=== Reading passage ===
------------------------------------------------------------------------

This spring, when I started thinking about what I wanted to do for my summer vacation, I swore up and down that I was going to go somewhere relaxing and just drink wine for two weeks. Which is clearly how I ended up on another “adventure” vacation that involved not only literal planes, trains, and automobiles…and boats, but somehow walking up every giant flight of stone steps built by the Incas in the entire Cusco valley. As someone who (internally) grimaces when I visit friends in NYC who live in walkups? This was clearly an excellent idea. But it was absolutely amazing. This is the second trip I’ve taken with the National Geographic Journeys-G Adventures partnership, and it was another solid win. I think I’ve talked at least three other people in my office into taking trips in the two weeks since I’ve been back.

The trip started in Lima (where I arrived a few days early to actually spend some time in Lima), then we flew to Tambopata in the Peruvian Amazon, and then we flew to Cusco, where I hung out with some folks from some other tours while most of my actual tour went off to hike the Inka trail or the Lares Trek. I know my limitations, both in terms of hiking and ability to be a pleasant human being without a bed, shower or bathroom, and opted to not spend three days hiking along a trail that included sites named things like “Dead Woman’s Pass”.

------------------------------------------------------------------------

=== Task directions ===
For each statement below, say yes or no according to the travel account about Peru, and quote the words from it that settle the answer. (a) The group flew from Tambopata to Cusco. (b) The writer hiked the Inka trail along with most of the tour. (c) This was the writer's first trip with the National Geographic Journeys-G Adventures partnership. The items after this passage have nothing to do with it.

=== Given information ===
------------------------------------------------------------------------

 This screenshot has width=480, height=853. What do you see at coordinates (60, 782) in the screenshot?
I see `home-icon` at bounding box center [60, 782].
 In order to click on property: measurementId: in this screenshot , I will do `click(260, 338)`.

------------------------------------------------------------------------

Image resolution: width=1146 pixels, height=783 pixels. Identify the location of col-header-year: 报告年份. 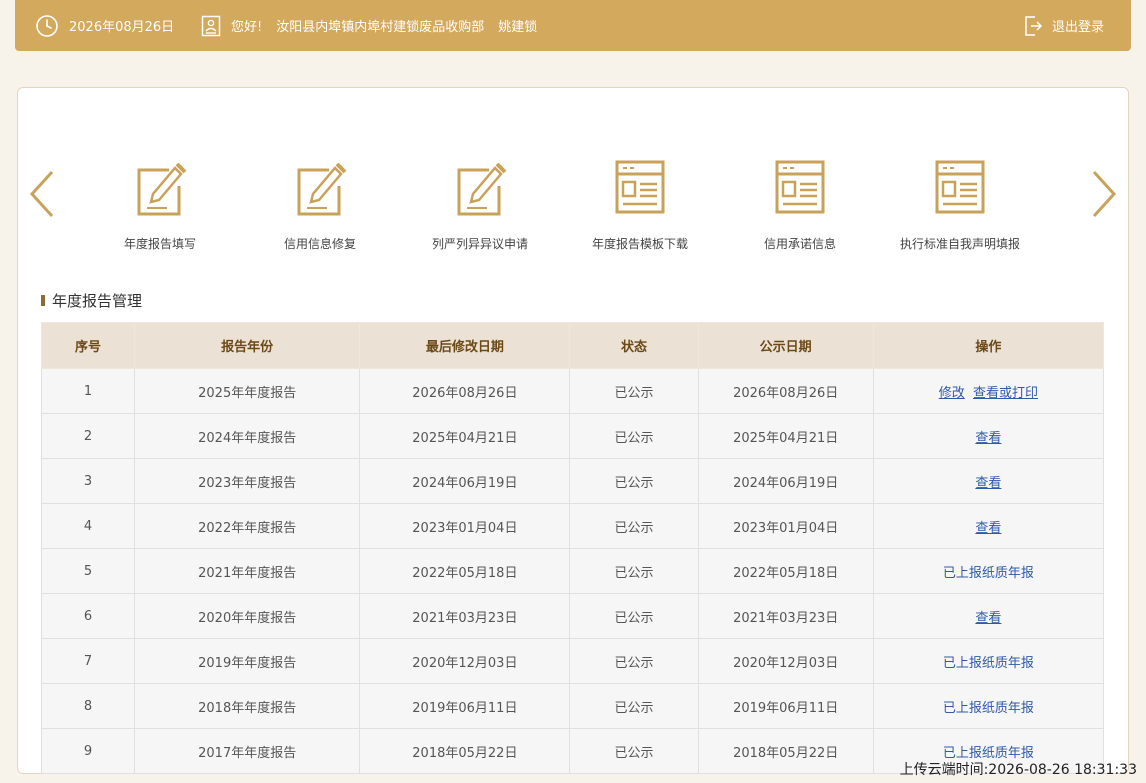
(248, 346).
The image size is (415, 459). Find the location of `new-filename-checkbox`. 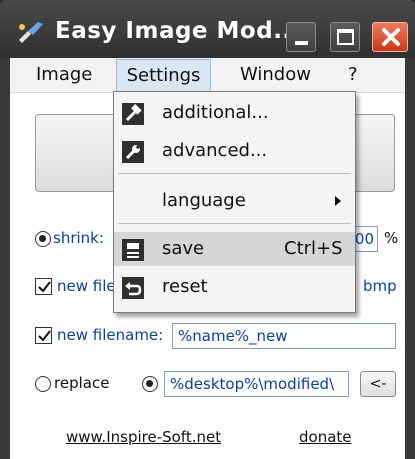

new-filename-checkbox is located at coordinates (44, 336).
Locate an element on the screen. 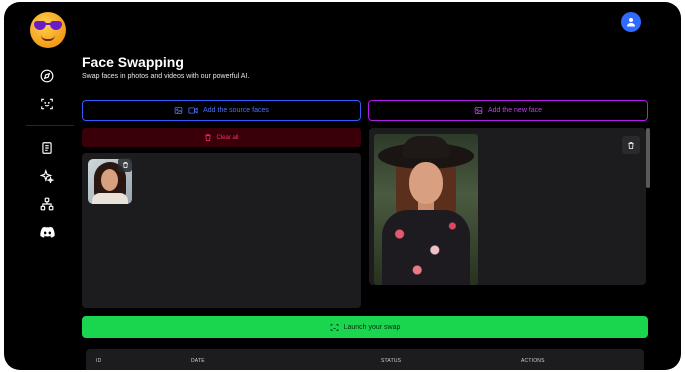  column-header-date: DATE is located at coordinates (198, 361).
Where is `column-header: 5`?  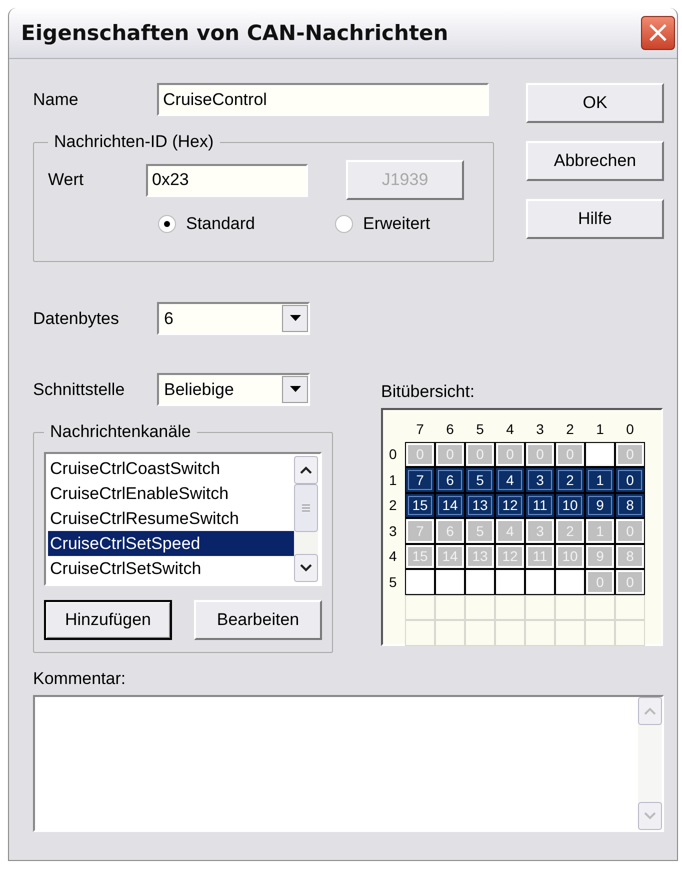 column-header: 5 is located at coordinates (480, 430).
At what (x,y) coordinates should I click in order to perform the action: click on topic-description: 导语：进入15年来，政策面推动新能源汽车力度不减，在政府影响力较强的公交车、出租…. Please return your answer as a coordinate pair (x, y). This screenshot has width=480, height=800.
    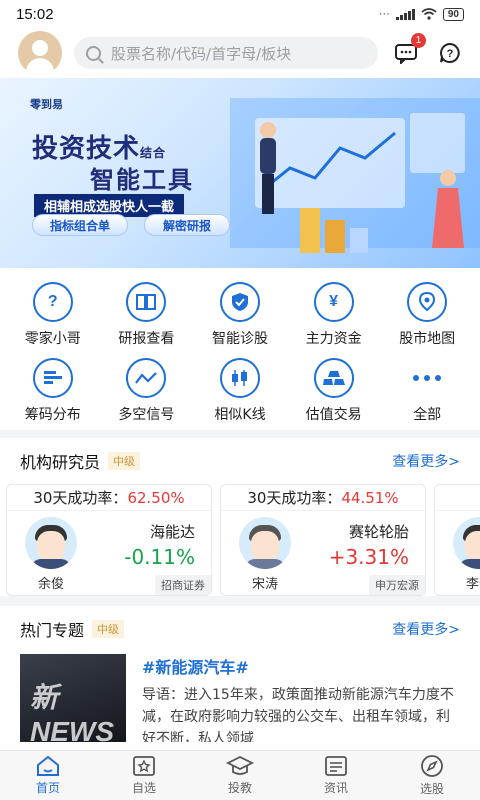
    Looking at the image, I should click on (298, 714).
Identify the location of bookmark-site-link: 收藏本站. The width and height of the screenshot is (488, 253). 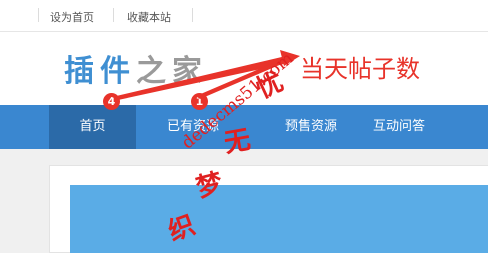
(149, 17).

------------------------------------------------------------------------

=== Solution to this task ===
(a) Yes: "then we flew to Tambopata in the Peruvian Amazon, and then we flew to Cusco"
(b) No: "opted to not spend three days hiking along a trail that included sites named things like “Dead Woman’s Pass”"
(c) No: "This is the second trip I’ve taken with the National Geographic Journeys-G Adventures partnership"